Fifth at Barber followed, and then Pagenaud put on a clinic at Long Beach in making a three-stop strategy work to his main rivals' two. He finished second, but could have easily won given another lap or two in the race.
“At Long Beach when we committed to the strategy we were on, we were basically asking him to drive full on if you like,” Edwards notes. “To do that, around that type of track, I thought was a fantastic effort.”
Edwards also praised Pagenaud's drives at Texas and Iowa – his second and fourth ever oval races, respectively, where he twice came back from a lap down at Texas to finish sixth and at Iowa where he came from last on the grid to fifth. Schmidt says although he didn't expect quite the magnitude of results, he wasn't anticipating it to be a struggle, either.
“I don't want to say the results are completely expected, but we had high expectations based on his ability to adapt and finish races with his endurance racing background,” Schmidt admits. “The biggest comfort Davey and I can give him is that we raced almost exclusively on ovals.
“We know ovals. There's a process with the strategy, timing side of it. People think it looks easy, but a lot of it comes with time. And Simon doesn't do anything without processing, learning and trying his best.”
Edwards discussed Pagenaud's quick learning and maturation on the ovals.
“I'd like to say I'm not surprised, and I don't want that to sound as though ‘we expected him to do great,' but anyone who knows Simon, his personality and strengths as a driver just needs to look at how he's approached the ovals. He took it as another challenge, and jumped into it trying to learn as much as possible.
“He's had great people to lean on. He has Sam and Davey, and I believe still has a relationship with Gil, so that's a big help to him. It's his nature of diving into a situation and extracting every bit of knowledge to do as good a job as he's doing.”
By official IndyCar standards, Pagenaud was labeled a rookie for 2012 – but that designation has almost made mincemeat of his competition. At sixth and on 246 points, Pagenaud is 17 positions and 140 points clear of Josef Newgarden for IndyCar Rookie of the Year honors. That will be the least of what he's accomplished, because the goals after the fast start to 2012 only will increase from here.

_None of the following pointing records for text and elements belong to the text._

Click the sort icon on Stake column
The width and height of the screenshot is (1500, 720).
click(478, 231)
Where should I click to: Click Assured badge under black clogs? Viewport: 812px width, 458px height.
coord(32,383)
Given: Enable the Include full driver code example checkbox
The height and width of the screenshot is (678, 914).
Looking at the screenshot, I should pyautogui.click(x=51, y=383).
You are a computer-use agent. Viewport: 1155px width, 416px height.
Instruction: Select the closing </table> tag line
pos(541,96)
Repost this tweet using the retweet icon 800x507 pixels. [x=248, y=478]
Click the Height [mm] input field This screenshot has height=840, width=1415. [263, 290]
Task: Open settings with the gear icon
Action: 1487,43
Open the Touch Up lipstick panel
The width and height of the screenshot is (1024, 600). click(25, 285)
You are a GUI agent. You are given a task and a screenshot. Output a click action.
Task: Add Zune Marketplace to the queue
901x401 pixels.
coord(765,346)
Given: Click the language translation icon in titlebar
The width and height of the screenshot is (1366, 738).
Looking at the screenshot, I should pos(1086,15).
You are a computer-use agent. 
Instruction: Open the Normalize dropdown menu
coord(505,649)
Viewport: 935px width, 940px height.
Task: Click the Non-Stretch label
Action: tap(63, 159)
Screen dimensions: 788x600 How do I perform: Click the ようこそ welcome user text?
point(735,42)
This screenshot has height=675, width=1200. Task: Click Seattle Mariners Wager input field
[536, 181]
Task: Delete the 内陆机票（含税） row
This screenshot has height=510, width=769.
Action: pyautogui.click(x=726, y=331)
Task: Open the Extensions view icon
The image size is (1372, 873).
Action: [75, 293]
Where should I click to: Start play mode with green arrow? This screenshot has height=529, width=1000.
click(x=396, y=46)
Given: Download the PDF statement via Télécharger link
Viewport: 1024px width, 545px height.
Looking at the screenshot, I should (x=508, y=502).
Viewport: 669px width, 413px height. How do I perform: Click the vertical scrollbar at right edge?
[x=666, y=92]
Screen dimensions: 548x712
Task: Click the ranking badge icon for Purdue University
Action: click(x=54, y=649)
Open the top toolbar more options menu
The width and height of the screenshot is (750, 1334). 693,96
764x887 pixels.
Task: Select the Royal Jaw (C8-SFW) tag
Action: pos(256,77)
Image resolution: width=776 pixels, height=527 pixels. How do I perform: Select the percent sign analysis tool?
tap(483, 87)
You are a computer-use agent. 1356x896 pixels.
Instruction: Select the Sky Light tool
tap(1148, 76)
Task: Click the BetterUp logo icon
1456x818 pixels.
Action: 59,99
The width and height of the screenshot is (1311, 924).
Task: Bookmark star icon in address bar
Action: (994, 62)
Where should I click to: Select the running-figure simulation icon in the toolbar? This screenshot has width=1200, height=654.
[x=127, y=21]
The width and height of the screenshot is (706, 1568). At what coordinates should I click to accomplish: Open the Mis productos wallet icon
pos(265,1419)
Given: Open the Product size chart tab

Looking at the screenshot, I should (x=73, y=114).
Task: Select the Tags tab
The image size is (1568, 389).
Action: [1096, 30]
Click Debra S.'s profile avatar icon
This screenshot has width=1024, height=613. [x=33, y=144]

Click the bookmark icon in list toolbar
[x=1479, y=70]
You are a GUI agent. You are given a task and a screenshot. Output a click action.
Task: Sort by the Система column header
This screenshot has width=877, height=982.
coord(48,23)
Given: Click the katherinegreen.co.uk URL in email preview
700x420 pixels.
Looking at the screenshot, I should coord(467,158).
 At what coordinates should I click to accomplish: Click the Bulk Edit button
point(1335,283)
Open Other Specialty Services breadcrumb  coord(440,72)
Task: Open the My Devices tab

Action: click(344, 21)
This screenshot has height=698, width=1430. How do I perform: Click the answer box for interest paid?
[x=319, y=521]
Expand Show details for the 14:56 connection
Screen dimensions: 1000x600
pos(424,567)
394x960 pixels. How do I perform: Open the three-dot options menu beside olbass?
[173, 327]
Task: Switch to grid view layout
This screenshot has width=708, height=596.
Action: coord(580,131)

With two podiums, Pagenaud's one of the top candidates to end the streak of winners from Penske, Ganassi and Andretti, who have won every road and street course race in the series since Watkins Glen 2009, when Justin Wilson and Dale Coyne Racing broke through. That's a stretch of 28 straight races.
In the meantime, with this first year of success between the two parties, it would not be a surprise to see Pagenaud take his and the team's results to a higher level in 2013 and move into full-on title contention. They've done plenty to lay the groundwork in 2012.